** Opening Supplied records block **

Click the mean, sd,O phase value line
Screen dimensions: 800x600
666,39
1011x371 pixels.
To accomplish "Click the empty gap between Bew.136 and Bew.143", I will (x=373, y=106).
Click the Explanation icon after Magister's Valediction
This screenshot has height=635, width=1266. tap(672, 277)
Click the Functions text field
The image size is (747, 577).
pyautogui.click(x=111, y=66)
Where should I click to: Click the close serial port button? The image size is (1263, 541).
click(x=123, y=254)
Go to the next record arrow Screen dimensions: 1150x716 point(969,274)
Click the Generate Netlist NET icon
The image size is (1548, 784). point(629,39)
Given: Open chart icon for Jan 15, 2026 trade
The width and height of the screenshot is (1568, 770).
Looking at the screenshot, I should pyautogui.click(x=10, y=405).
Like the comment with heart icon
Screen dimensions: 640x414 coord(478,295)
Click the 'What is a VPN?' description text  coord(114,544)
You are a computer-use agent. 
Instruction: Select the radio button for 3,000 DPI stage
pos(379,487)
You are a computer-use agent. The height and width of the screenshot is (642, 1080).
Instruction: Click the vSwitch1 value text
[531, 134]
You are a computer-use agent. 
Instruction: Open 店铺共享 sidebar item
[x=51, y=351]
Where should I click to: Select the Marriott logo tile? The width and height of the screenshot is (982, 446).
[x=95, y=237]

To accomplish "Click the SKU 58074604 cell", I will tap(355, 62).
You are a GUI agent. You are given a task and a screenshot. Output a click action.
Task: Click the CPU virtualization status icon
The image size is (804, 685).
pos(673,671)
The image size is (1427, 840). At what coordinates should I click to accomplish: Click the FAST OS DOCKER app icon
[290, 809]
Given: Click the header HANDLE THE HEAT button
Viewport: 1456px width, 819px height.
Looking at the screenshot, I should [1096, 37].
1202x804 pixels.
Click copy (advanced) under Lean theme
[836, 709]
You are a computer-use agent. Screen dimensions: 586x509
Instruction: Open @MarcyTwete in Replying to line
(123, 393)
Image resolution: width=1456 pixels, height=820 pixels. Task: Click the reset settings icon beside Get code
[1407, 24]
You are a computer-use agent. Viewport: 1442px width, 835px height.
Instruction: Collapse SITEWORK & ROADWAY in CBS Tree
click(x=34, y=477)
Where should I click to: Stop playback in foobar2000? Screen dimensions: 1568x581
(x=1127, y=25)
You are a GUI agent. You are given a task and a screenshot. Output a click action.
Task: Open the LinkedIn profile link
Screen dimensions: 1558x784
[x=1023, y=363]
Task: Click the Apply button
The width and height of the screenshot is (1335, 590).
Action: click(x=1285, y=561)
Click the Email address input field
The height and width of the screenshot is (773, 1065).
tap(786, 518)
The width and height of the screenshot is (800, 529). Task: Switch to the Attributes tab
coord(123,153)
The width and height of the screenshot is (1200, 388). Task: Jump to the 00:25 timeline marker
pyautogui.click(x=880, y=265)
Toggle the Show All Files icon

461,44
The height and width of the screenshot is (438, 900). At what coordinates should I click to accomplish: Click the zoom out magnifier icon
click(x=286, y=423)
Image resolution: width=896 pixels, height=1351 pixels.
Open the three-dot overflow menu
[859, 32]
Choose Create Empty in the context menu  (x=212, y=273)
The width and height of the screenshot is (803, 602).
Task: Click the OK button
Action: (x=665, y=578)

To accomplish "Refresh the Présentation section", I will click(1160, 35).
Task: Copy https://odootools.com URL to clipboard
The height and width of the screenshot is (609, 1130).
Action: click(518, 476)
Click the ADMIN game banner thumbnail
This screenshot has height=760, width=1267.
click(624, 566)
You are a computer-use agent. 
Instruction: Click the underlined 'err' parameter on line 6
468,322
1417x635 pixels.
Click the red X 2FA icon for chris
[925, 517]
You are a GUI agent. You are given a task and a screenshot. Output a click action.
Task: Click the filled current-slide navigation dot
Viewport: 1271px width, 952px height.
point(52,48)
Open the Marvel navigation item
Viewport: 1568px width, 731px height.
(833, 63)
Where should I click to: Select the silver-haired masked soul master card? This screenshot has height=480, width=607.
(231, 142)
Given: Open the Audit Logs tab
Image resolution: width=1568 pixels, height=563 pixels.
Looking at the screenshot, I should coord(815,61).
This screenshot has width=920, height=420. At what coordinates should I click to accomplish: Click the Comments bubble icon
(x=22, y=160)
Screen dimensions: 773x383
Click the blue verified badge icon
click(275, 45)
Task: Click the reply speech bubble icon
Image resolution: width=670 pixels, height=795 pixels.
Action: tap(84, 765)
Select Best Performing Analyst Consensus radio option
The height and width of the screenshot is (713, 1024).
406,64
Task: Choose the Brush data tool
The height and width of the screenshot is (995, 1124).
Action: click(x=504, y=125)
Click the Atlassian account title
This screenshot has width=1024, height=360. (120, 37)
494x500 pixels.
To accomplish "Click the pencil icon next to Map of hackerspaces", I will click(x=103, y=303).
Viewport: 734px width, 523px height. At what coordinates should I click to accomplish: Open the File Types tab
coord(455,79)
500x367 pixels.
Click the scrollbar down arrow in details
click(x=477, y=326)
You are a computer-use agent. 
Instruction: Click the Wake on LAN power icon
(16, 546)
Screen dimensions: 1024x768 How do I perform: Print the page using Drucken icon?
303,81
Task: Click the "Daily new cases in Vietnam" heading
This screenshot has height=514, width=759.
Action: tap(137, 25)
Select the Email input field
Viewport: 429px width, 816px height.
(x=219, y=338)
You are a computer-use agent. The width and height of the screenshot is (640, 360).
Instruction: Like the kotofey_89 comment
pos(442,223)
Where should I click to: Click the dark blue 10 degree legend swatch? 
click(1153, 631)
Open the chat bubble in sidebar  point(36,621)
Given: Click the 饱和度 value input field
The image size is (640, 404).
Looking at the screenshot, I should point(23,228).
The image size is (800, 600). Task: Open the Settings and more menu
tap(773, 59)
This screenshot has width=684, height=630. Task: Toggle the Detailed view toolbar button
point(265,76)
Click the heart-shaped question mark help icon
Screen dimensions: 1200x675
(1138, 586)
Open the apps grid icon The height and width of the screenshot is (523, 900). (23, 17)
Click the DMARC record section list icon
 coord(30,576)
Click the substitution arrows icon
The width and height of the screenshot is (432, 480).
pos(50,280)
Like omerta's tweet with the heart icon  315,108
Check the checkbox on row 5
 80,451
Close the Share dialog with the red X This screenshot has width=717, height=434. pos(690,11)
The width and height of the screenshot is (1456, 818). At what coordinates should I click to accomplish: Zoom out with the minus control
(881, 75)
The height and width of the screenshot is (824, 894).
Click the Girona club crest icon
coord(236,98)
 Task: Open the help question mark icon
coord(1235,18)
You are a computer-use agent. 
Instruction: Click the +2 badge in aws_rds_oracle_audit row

** Closing Supplied records block **

- _Problem requirements_
Print the records again, exactly as they stand above.

- _Result for this task_
Click the mean, sd,O phase value line
Screen dimensions: 800x600
666,39
1011x371 pixels.
To accomplish "Click the empty gap between Bew.136 and Bew.143", I will (x=373, y=106).
Click the Explanation icon after Magister's Valediction
This screenshot has height=635, width=1266. tap(672, 277)
Click the Functions text field
The image size is (747, 577).
pyautogui.click(x=111, y=66)
Where should I click to: Click the close serial port button? The image size is (1263, 541).
click(x=123, y=254)
Go to the next record arrow Screen dimensions: 1150x716 point(969,274)
Click the Generate Netlist NET icon
The image size is (1548, 784). point(629,39)
Given: Open chart icon for Jan 15, 2026 trade
The width and height of the screenshot is (1568, 770).
Looking at the screenshot, I should pyautogui.click(x=10, y=405).
Like the comment with heart icon
Screen dimensions: 640x414 coord(478,295)
Click the 'What is a VPN?' description text  coord(114,544)
You are a computer-use agent. 
Instruction: Select the radio button for 3,000 DPI stage
pos(379,487)
You are a computer-use agent. The height and width of the screenshot is (642, 1080).
Instruction: Click the vSwitch1 value text
[531, 134]
You are a computer-use agent. 
Instruction: Open 店铺共享 sidebar item
[x=51, y=351]
Where should I click to: Select the Marriott logo tile? The width and height of the screenshot is (982, 446).
[x=95, y=237]

To accomplish "Click the SKU 58074604 cell", I will tap(355, 62).
You are a GUI agent. You are given a task and a screenshot. Output a click action.
Task: Click the CPU virtualization status icon
The image size is (804, 685).
pos(673,671)
The image size is (1427, 840). At what coordinates should I click to accomplish: Click the FAST OS DOCKER app icon
[290, 809]
Given: Click the header HANDLE THE HEAT button
Viewport: 1456px width, 819px height.
Looking at the screenshot, I should [1096, 37].
1202x804 pixels.
Click copy (advanced) under Lean theme
[836, 709]
You are a computer-use agent. Screen dimensions: 586x509
Instruction: Open @MarcyTwete in Replying to line
(123, 393)
Image resolution: width=1456 pixels, height=820 pixels. Task: Click the reset settings icon beside Get code
[1407, 24]
You are a computer-use agent. Viewport: 1442px width, 835px height.
Instruction: Collapse SITEWORK & ROADWAY in CBS Tree
click(x=34, y=477)
Where should I click to: Stop playback in foobar2000? Screen dimensions: 1568x581
(x=1127, y=25)
You are a GUI agent. You are given a task and a screenshot. Output a click action.
Task: Open the LinkedIn profile link
Screen dimensions: 1558x784
[x=1023, y=363]
Task: Click the Apply button
The width and height of the screenshot is (1335, 590).
Action: click(x=1285, y=561)
Click the Email address input field
The height and width of the screenshot is (773, 1065).
tap(786, 518)
The width and height of the screenshot is (800, 529). Task: Switch to the Attributes tab
coord(123,153)
The width and height of the screenshot is (1200, 388). Task: Jump to the 00:25 timeline marker
pyautogui.click(x=880, y=265)
Toggle the Show All Files icon

461,44
The height and width of the screenshot is (438, 900). At what coordinates should I click to accomplish: Click the zoom out magnifier icon
click(x=286, y=423)
Image resolution: width=896 pixels, height=1351 pixels.
Open the three-dot overflow menu
[859, 32]
Choose Create Empty in the context menu  (x=212, y=273)
The width and height of the screenshot is (803, 602).
Task: Click the OK button
Action: (x=665, y=578)

To accomplish "Refresh the Présentation section", I will click(1160, 35).
Task: Copy https://odootools.com URL to clipboard
The height and width of the screenshot is (609, 1130).
Action: click(518, 476)
Click the ADMIN game banner thumbnail
This screenshot has height=760, width=1267.
click(624, 566)
You are a computer-use agent. 
Instruction: Click the underlined 'err' parameter on line 6
468,322
1417x635 pixels.
Click the red X 2FA icon for chris
[925, 517]
You are a GUI agent. You are given a task and a screenshot. Output a click action.
Task: Click the filled current-slide navigation dot
Viewport: 1271px width, 952px height.
point(52,48)
Open the Marvel navigation item
Viewport: 1568px width, 731px height.
(833, 63)
Where should I click to: Select the silver-haired masked soul master card? This screenshot has height=480, width=607.
(231, 142)
Given: Open the Audit Logs tab
Image resolution: width=1568 pixels, height=563 pixels.
Looking at the screenshot, I should coord(815,61).
This screenshot has width=920, height=420. At what coordinates should I click to accomplish: Click the Comments bubble icon
(x=22, y=160)
Screen dimensions: 773x383
Click the blue verified badge icon
click(275, 45)
Task: Click the reply speech bubble icon
Image resolution: width=670 pixels, height=795 pixels.
Action: tap(84, 765)
Select Best Performing Analyst Consensus radio option
The height and width of the screenshot is (713, 1024).
406,64
Task: Choose the Brush data tool
The height and width of the screenshot is (995, 1124).
Action: click(x=504, y=125)
Click the Atlassian account title
This screenshot has width=1024, height=360. (120, 37)
494x500 pixels.
To accomplish "Click the pencil icon next to Map of hackerspaces", I will click(x=103, y=303).
Viewport: 734px width, 523px height. At what coordinates should I click to accomplish: Open the File Types tab
coord(455,79)
500x367 pixels.
Click the scrollbar down arrow in details
click(x=477, y=326)
You are a computer-use agent. 
Instruction: Click the Wake on LAN power icon
(16, 546)
Screen dimensions: 1024x768 How do I perform: Print the page using Drucken icon?
303,81
Task: Click the "Daily new cases in Vietnam" heading
This screenshot has height=514, width=759.
Action: tap(137, 25)
Select the Email input field
Viewport: 429px width, 816px height.
(x=219, y=338)
You are a computer-use agent. The width and height of the screenshot is (640, 360).
Instruction: Like the kotofey_89 comment
pos(442,223)
Where should I click to: Click the dark blue 10 degree legend swatch? 
click(1153, 631)
Open the chat bubble in sidebar  point(36,621)
Given: Click the 饱和度 value input field
The image size is (640, 404).
Looking at the screenshot, I should point(23,228).
The image size is (800, 600). Task: Open the Settings and more menu
tap(773, 59)
This screenshot has width=684, height=630. Task: Toggle the Detailed view toolbar button
point(265,76)
Click the heart-shaped question mark help icon
Screen dimensions: 1200x675
(1138, 586)
Open the apps grid icon The height and width of the screenshot is (523, 900). (23, 17)
Click the DMARC record section list icon
 coord(30,576)
Click the substitution arrows icon
The width and height of the screenshot is (432, 480).
pos(50,280)
Like omerta's tweet with the heart icon  315,108
Check the checkbox on row 5
 80,451
Close the Share dialog with the red X This screenshot has width=717, height=434. pos(690,11)
The width and height of the screenshot is (1456, 818). At what coordinates should I click to accomplish: Zoom out with the minus control
(881, 75)
The height and width of the screenshot is (824, 894).
Click the Girona club crest icon
coord(236,98)
 Task: Open the help question mark icon
coord(1235,18)
You are a computer-use agent. 
Instruction: Click the +2 badge in aws_rds_oracle_audit row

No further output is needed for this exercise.